Pero aquella fantasía le duró poco, quisieron curarla a toda costa, y, a veces,
hay males que no tienen cura, están tan arraigados, tan enquistados en cada
resquicio de tu interior, que sus abscesos, duros como piedras, crecen y crecen
y crecen; y pesan y pesan y pesan, hasta
que te van dejando inmóvil, sin ganas de nada, sin ganas de vivir, en una
quietud de estatua, en una inmovilidad perenne.
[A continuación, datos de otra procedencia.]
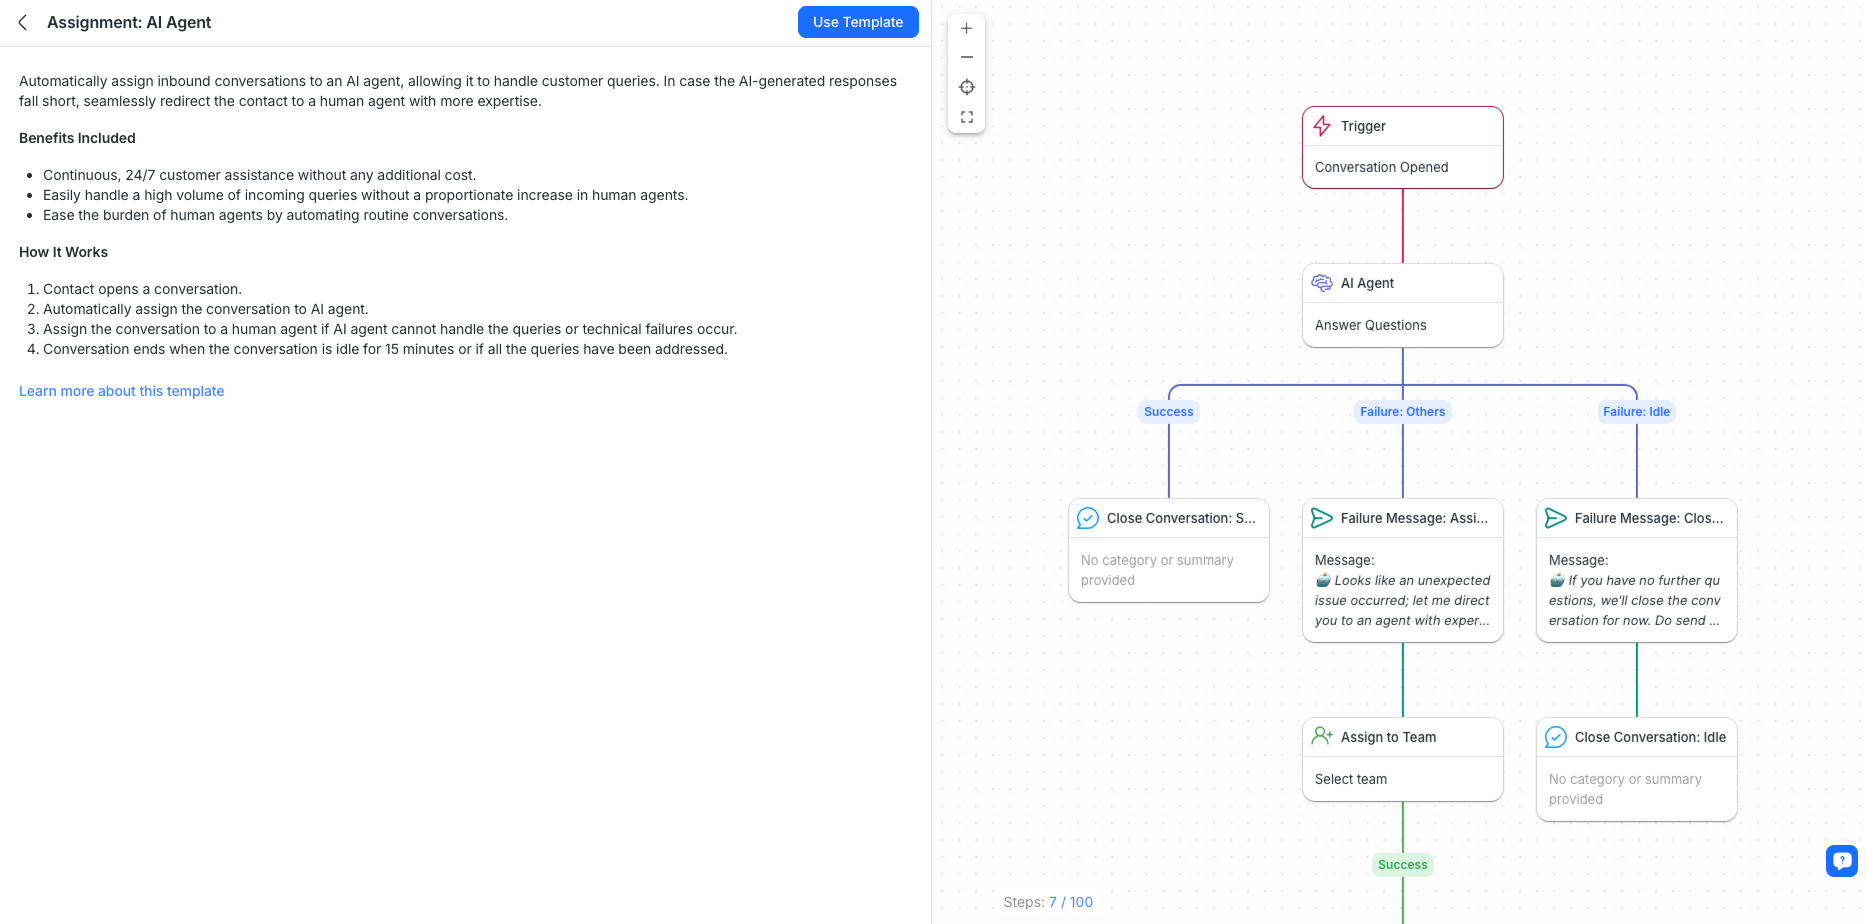Screen dimensions: 1866x924
Task: Select the Failure: Idle branch label
Action: pyautogui.click(x=1636, y=411)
Así se sentía ahora Maliba, así
se empezó a sentir después de las sesiones de choque, de los electroshocks, de
las terapias de grupo. Cuando dejó de ser, cuando la obligaron a dejar de ser la
Doctora Maliba, dejó de ser algo y se convirtió en nada, en vacío;
paradójicamente, en un vacío pesado, como de plomo, que la fue hundiendo en las
profundidades abisales, en la oscuridad. Hoy esa oscuridad sería perpetua.
Se levantó despacio, se
acercó a la mesilla donde tenía el reverbero, cogió la botella de alcohol y vertió sobre su cabeza y su torso todo el contenido, prendió una cerilla y se
inflamó. El dolor interno era tan fuerte, su mente estaba tan fuera de sí, tan
enajenada, que el fuego le pareció una tímida caricia sobre la piel. Allí se
quedó, estática, de pie, en combustión continua, como un pájaro de fuego, como
un Ave Fénix, pero como un Ave Fénix que nunca resurgiría de sus cenizas.